Passo citato -

==*==

La resistenza di tutti, compresa Ebru Timtik, la collega morta dopo 238 giorni di digiuno, diventata simbolo della resistenza. «Non ci siamo arresi, non ci siamo sottomessi. Gli avvocati rivoluzionari non possono essere distrutti. Ebru Timtik è con me adesso - ha aggiunto -. Abbracciamo questa lotta a quattro mani. Questa è la lotta del popolo per la giustizia. Vinceremo sicuramente».
Ünsal ha ricordato il terrore, la violenza e le minacce subite da chi oggi protesta per affermare i diritti basilari, un grido di giustizia che attraversa tutta l'Anatolia. «Abbiamo dimostrato quanto le persone siano affamate di giustizia e con quanta efficacia possono lottare per essa», ha spiegato. Ma il digiuno non è la soluzione. «Lo abbiamo fatto perché non era rimasto nessun altro metodo. Da anni ormai non è possibile rilasciare dichiarazioni alla stampa e tenere manifestazioni. Per anni non è stato emesso alcun suono che non provenisse da un unico ambiente. Abbiamo iniziato un digiuno mortale perché dovevamo resistere».

==*==

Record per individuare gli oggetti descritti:
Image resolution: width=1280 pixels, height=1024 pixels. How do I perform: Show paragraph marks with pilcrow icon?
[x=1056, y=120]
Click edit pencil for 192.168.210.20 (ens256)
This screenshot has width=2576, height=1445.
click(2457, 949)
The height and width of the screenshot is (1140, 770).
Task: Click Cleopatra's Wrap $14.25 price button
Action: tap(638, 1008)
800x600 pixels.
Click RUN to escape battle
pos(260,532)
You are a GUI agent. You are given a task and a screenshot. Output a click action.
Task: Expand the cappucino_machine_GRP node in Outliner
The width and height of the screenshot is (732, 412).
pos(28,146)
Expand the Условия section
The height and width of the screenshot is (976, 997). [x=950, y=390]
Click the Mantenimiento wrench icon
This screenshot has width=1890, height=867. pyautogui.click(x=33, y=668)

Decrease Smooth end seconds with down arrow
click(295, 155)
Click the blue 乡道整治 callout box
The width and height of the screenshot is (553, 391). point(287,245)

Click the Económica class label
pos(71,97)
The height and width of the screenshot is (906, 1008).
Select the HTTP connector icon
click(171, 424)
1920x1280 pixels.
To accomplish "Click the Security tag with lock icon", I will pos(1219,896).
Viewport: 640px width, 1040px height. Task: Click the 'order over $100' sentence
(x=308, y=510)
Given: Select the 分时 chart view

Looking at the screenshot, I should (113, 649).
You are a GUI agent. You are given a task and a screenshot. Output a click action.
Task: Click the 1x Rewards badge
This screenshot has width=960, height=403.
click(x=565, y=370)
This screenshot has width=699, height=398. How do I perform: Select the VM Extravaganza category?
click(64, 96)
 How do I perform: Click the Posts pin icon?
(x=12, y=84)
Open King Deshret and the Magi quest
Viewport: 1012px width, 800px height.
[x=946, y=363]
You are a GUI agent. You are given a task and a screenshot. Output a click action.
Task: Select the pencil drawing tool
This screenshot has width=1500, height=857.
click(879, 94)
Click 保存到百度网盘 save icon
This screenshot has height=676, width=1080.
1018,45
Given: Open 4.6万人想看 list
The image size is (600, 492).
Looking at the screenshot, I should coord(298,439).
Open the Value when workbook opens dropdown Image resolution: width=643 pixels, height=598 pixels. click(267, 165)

==*==

Problema A -
Secondo il brano sul digiuno degli avvocati, dopo quanti giorni di digiuno è morta Ebru Timtik?
Problema B -
Riprendi il brano sul digiuno degli avvocati dal punto in cui si interrompe e proseguilo.
I record non hanno alcun ruolo in questo lavoro.

Risposta corretta A -
Dopo 238 giorni di digiuno.

Risposta corretta B -
A stabilire la scarcerazione di Ünsal è stata la Corte di Cassazione, che ha però posticipato di tre giorni l’effettiva esecuzione della decisione, presa, in realtà, il primo settembre e comunicata al procuratore capo di Bakirköy soltanto giovedì. Solo il caso, dunque, ha evitato che la situazione nel frattempo degenerasse. «Ebru sarebbe potuta sopravvivere se la Corte Suprema avesse preso questa decisione 10 giorni fa», ha spiegato il presidente dell'Ordine degli avvocati di Iz mir, Özkan Yücel, che a nome degli altri presidenti ha garantito il pieno sostegno alla battaglia per un processo equo. «Questa lotta è la nostra lotta per l'esistenza - ha aggiunto -, la nostra lotta per essere avvocati, per essere umani. Aytaç ha accettato il nostro desiderio di combattere insieme nelle aule di tribunale». La scarcerazione di Aytaç, ha poi commentato la moglie dell’avvocato, Didem Baydar Ünsal, anche lei parte dello Studio legale del Popolo, rappresenta una gioia amara, «perché abbiamo perso nostra sorella Ebru. Ma la terremo in vita, vedranno il nome e la faccia di Ebru Timtik ovunque». La battaglia contro la normalizzazione del fascismo, dunque, continuerà. «Non accetteremo quest'ordine di crudeltà imposto ai poveri. Il valore della nostra vita e della nostra lotta sta nel fare le barricate contro i nemici del popolo e nell'aumentare la resistenza».